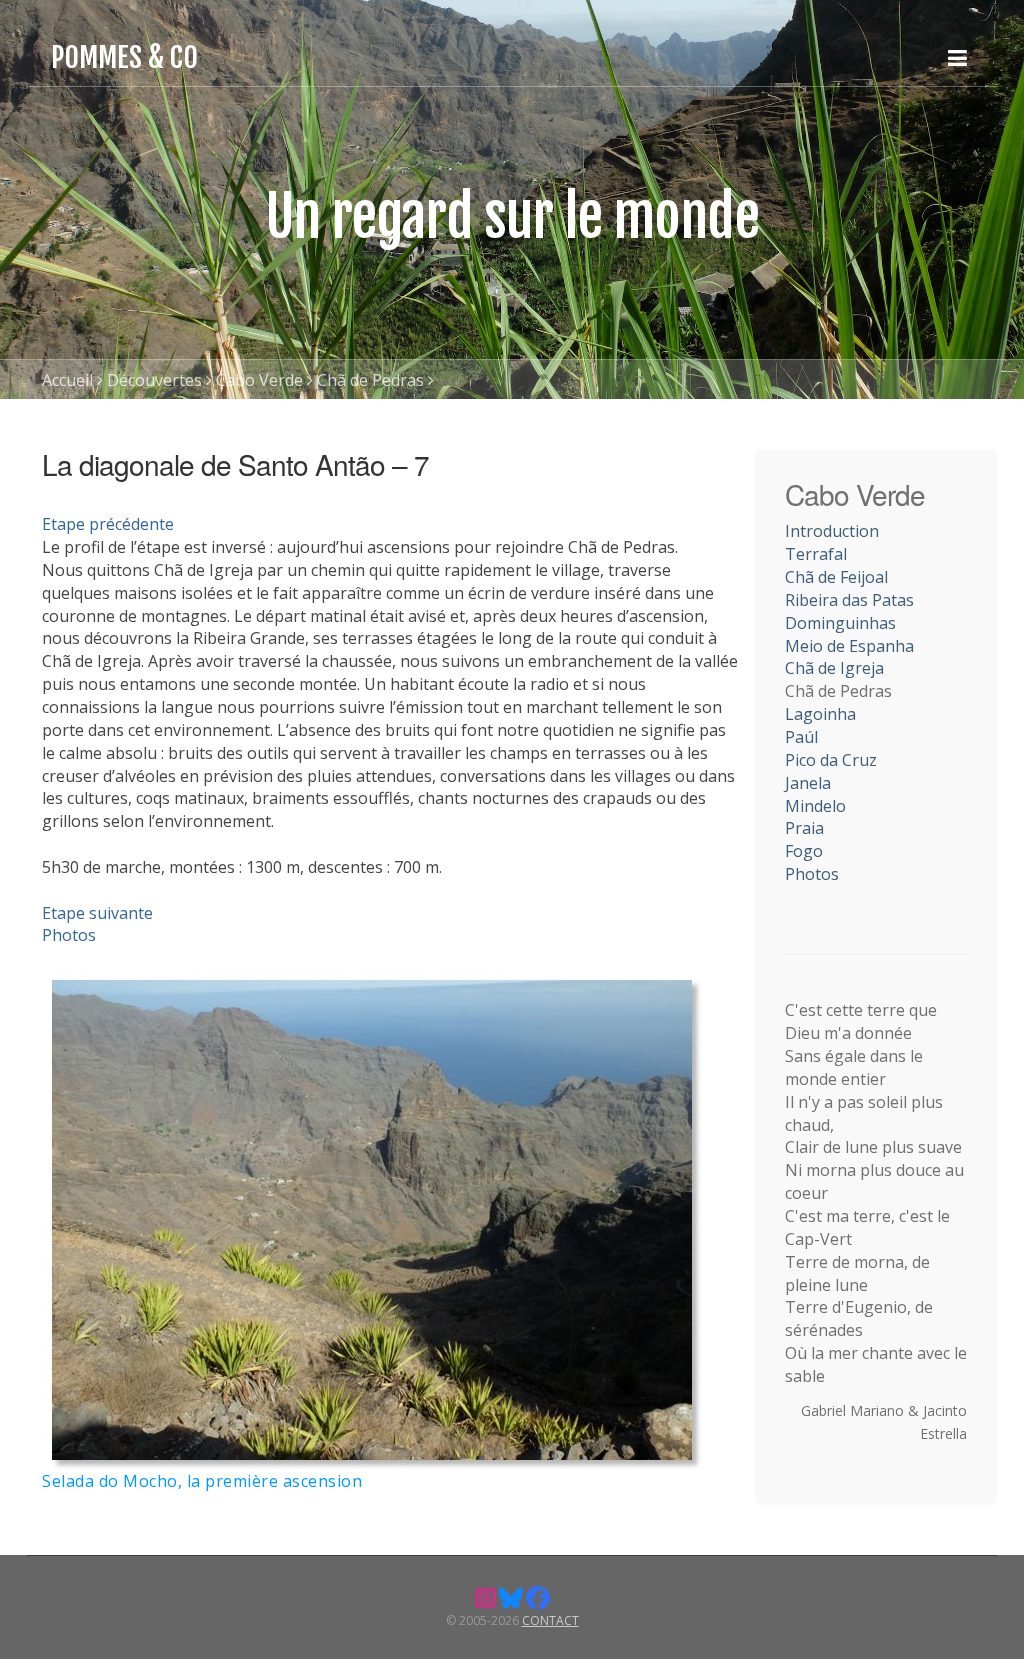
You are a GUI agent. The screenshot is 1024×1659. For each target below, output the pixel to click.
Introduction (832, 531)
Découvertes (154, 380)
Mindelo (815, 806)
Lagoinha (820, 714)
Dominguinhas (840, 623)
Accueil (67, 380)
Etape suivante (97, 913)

(INSTRUCTIONS FOR THE TASK):
Set down, exactly as they appear, the line holding "Lagoinha (820, 714)" and every line after it until the records end.

(ANSWER FOR THE TASK):
Lagoinha (820, 714)
Dominguinhas (840, 623)
Accueil (67, 380)
Etape suivante (97, 913)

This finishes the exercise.